-- Quoted text --

========

Observability
Full execution visibility with per-step timing, request/response inspection, real-time log streaming, and dashboard trend analysis.
TestMesh gives you complete visibility into every test execution. When a test fails, you see exactly what request was sent, what response came back, which assertion failed, and what the variable state was at the time of failure.
Execution Dashboard
The dashboard shows all executions with real-time status updates via WebSocket:
Executions
checkout-flow 2m ago
5/5 steps • 2.3s • staging-agent
payment-flow 5m ago
3/7 steps • Failed at "charge_card" • prod-agent
HTTP 402: Payment Required
user-registration-flow Running
2/5 steps • 12.5s elapsed
[████████░░░░░░░░░░] 40%- Real-time status (running, success, failed)

========

-- Job --
Can you quote the observability page from "Observability" up to and including "time of failure.", renaming "visibility" to "insight" throughout? The material from here on comes from a separate source, unrelated to the observability page.

-- Data block --
========

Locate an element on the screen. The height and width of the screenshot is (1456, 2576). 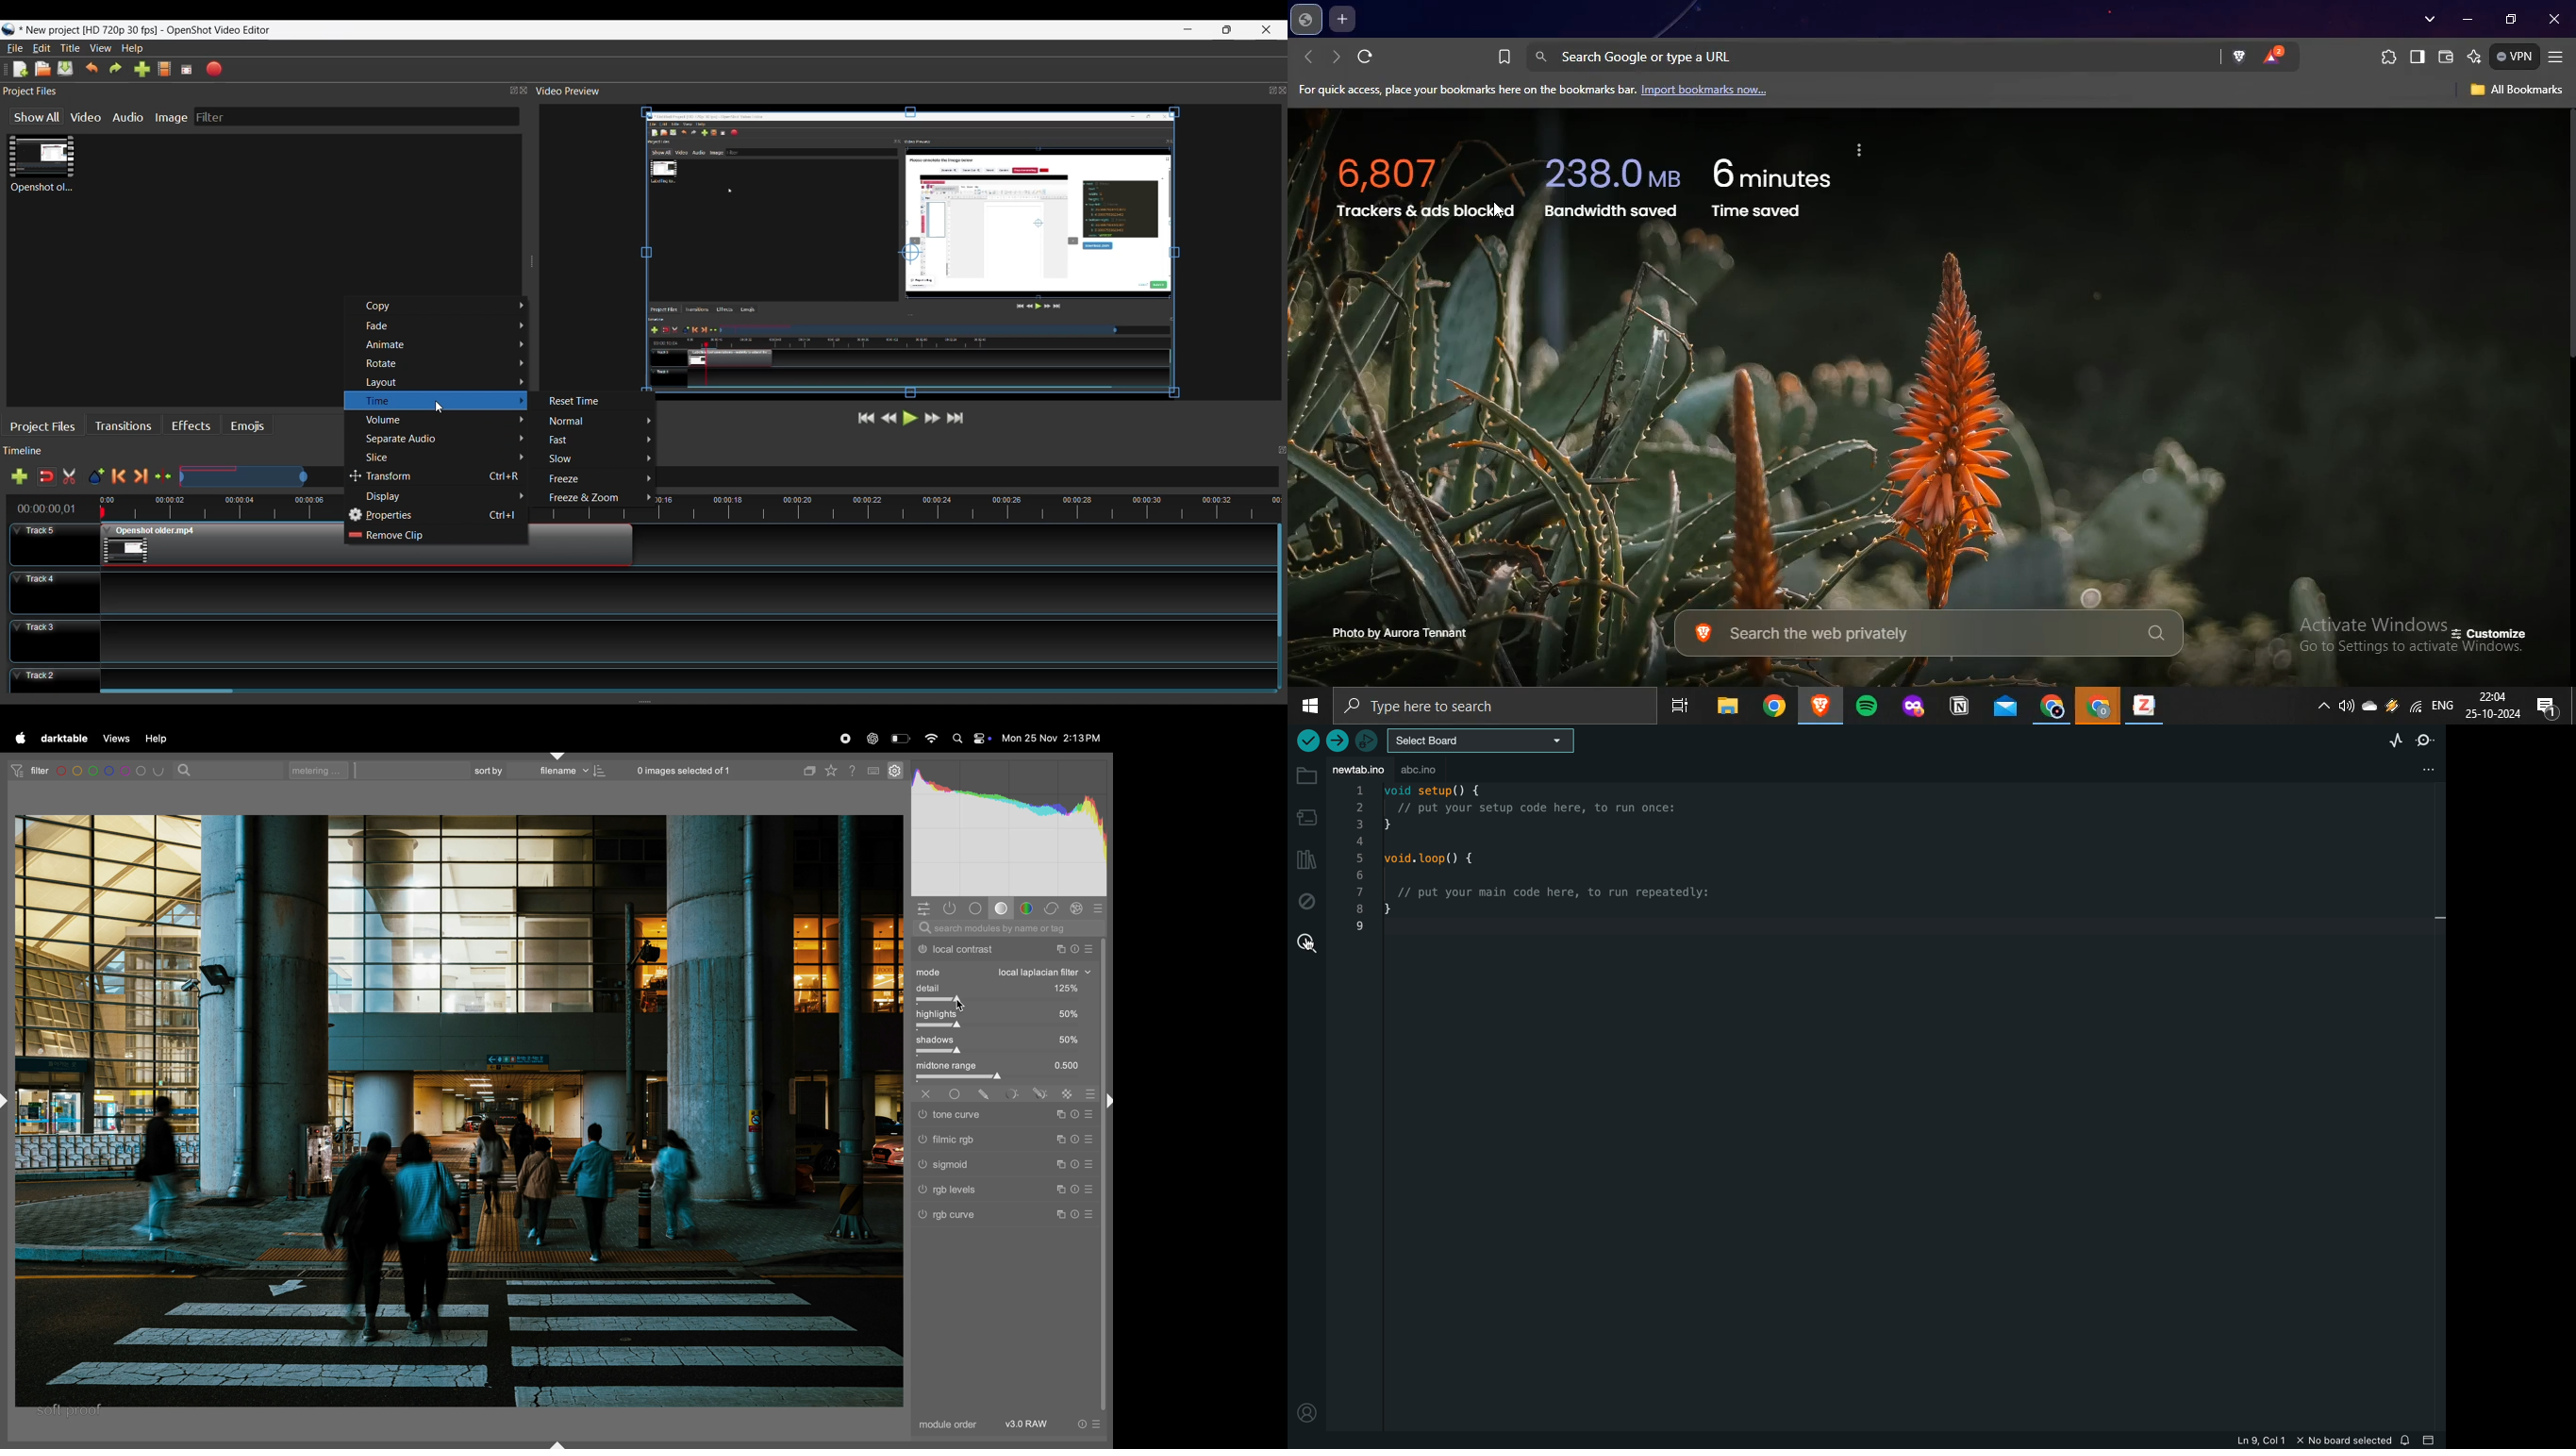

========

-- The output --
Observability
Full execution insight with per-step timing, request/response inspection, real-time log streaming, and dashboard trend analysis.
TestMesh gives you complete insight into every test execution. When a test fails, you see exactly what request was sent, what response came back, which assertion failed, and what the variable state was at the time of failure.